Sebulan itu waktu yang berat untuk sekedar mengikhlaskan dan melupakan seseorang. Apalagi dia orang yang teramat di sayang?!

Tapi Al tidak mau terlalu larut dalam kesedihan. Ada dua wanita yang harus dia hibur. Ibunya dan istrinya yang tengah mengandung.

Sejak kepergian Edno. Gea lebih sering diam. Tidak seperti biasanya yang suaranya menggelegar dan juga tingkahnya tidak jauh berbeda denganya, petakilan.

Tak jarang Dero dan yang lain menghibur tantenya itu. Dengan berbagai lawakan yang Dero lontarkan. Tapi ya, manjurnya saat sedang bersama mereka. Jika sendiri seperti ini. Semuanya kembali sama. Kamar sepi, dengan berbagai foto keduanya yang tergantung indah.

Gea ingin menangis, tapi rasanya dia sudah terlalu lelah. Sudah sebulan, masa harus menangis setiap hari?

Dia menghembuskan napasnya kuat-kuat. Melangkahkan kaki menuju kamar mandi sekedar untuk membersihkan diri.

Sudah sebulan juga dia di temani anak dan menantunya. Kehadiran mereka cukup menghiburnya. Gea sering tertawa ketika mendapati Al yang sering berbicara di depan perut buncit Fyona.

"Gak sabaran banget sih kamu. Belum waktunya dia keluar." Gea bergabung bersama mereka. Duduk di seberang Fyona.

"Gemes tau ma. Lihat nih, perut Fyona besar banget. Udah berapa bulan sih sayang. Perasaan kok cepat banget besarnya." Al kembali memainkan perut Fyona.

"Ia mama juga penasaran. Dulu waktu hamil Al, usia empat bulan gak sebesar itu deh. Itu udah enam bulan kan ya. Kamu salah hitung pasti kan?"

Fyona tersenyum di sela tangannya yang mengelus perutnya. "Enggak kok ma, Fyo gak salah hitung. Memang masih empat bulan. Cuma ya karena isinya banyak jadi ya kelihatan besar banget."

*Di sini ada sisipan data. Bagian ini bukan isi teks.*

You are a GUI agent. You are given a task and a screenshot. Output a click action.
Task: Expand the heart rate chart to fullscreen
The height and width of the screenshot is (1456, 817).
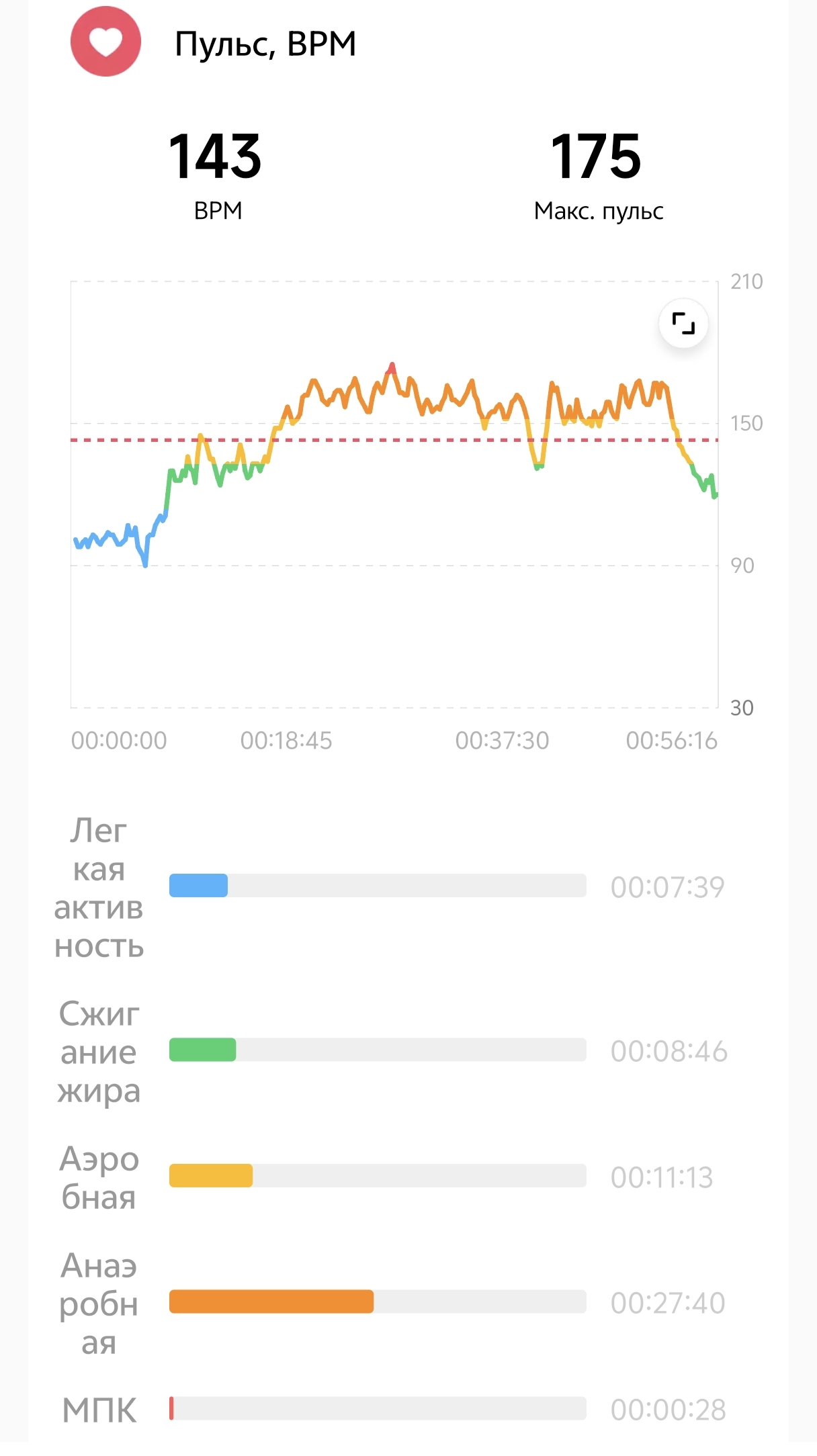point(683,324)
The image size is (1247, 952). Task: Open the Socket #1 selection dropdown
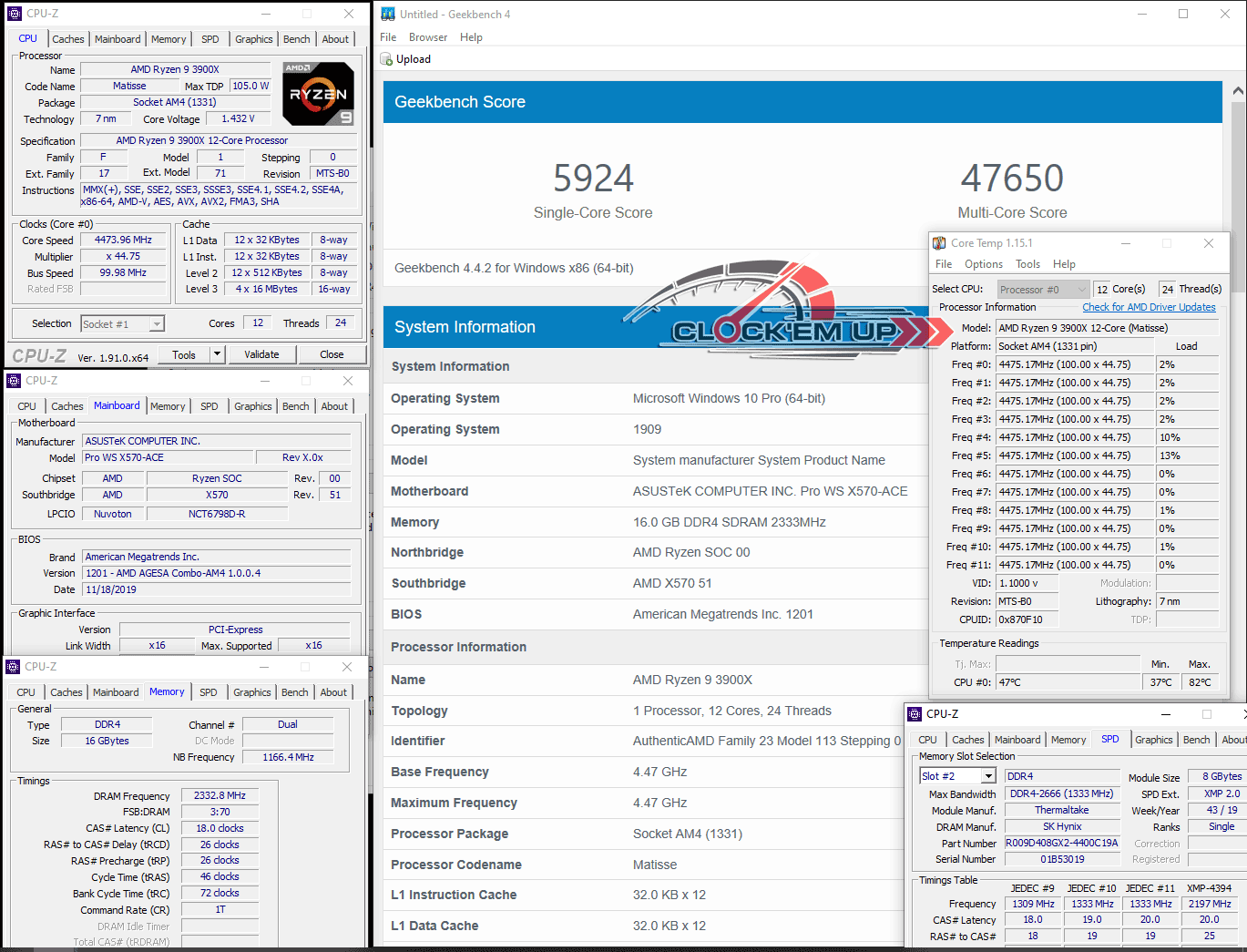(157, 324)
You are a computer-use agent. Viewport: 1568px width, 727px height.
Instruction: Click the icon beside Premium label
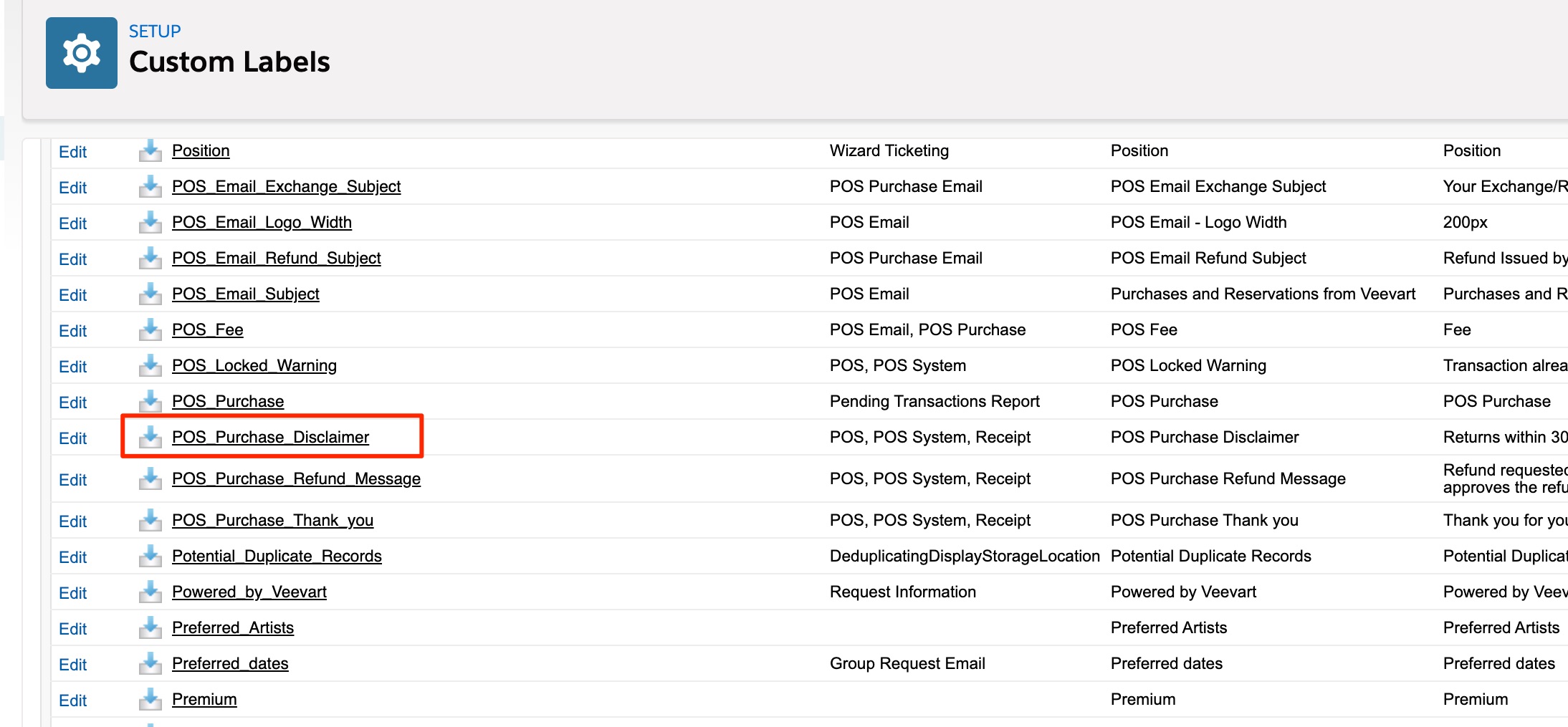pyautogui.click(x=150, y=699)
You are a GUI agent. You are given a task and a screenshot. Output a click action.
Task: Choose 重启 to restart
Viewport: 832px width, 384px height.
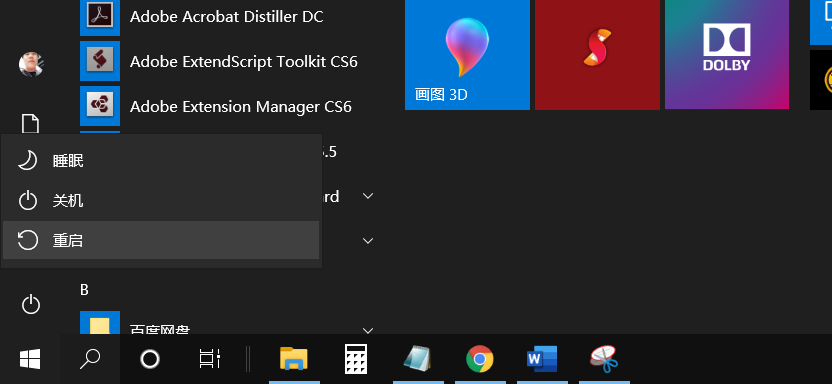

Gea mengerutkan kening. Berbeda dengan Al yang tersenyum lebar. Memang mereka tidak memberi tahukan kepada siapapun tentang Fyona yang mengandung anak kembar. Katanya biar surprise gitu.

"Jadi ma. Sebenarnya anak Al itu ada tiga di dalem." Al mengelus perut Fyona. Kali ini Al duduk di sebelah istrinya setelah tadi duduk di lantai.

"Sumpah demi apa, kamu serius??!"

"Ia ma." ke duanya mengangguk.

"Kok gak bilang waktu itu."

"Biar surprise aja gitu." Al menyahuti. "Mama seneng gak?" Lanjutnya.

"Ya senenglah. Minta satu di kasih tiga. Gimana sih caranya. Bibit unggul banget kayaknya kamu Al." Haduh, gilanya mama, mulai balik nih kayaknya.

"Kamu pakai posisi apa kok bisa sampai dapet tiga sekaligus gini. Mama dulu mintanya tiga di kasihnya satu. Kayaknya Ayah kamu dulu gak punya variasi gaya, gitu-gitu melulu." Tuh kan.

Al menatap Fyona yang sedikit memerah wajahnya. Meskipun mereka sudah sering melakukan, tapi jika bahas itu tetap saja dia malu.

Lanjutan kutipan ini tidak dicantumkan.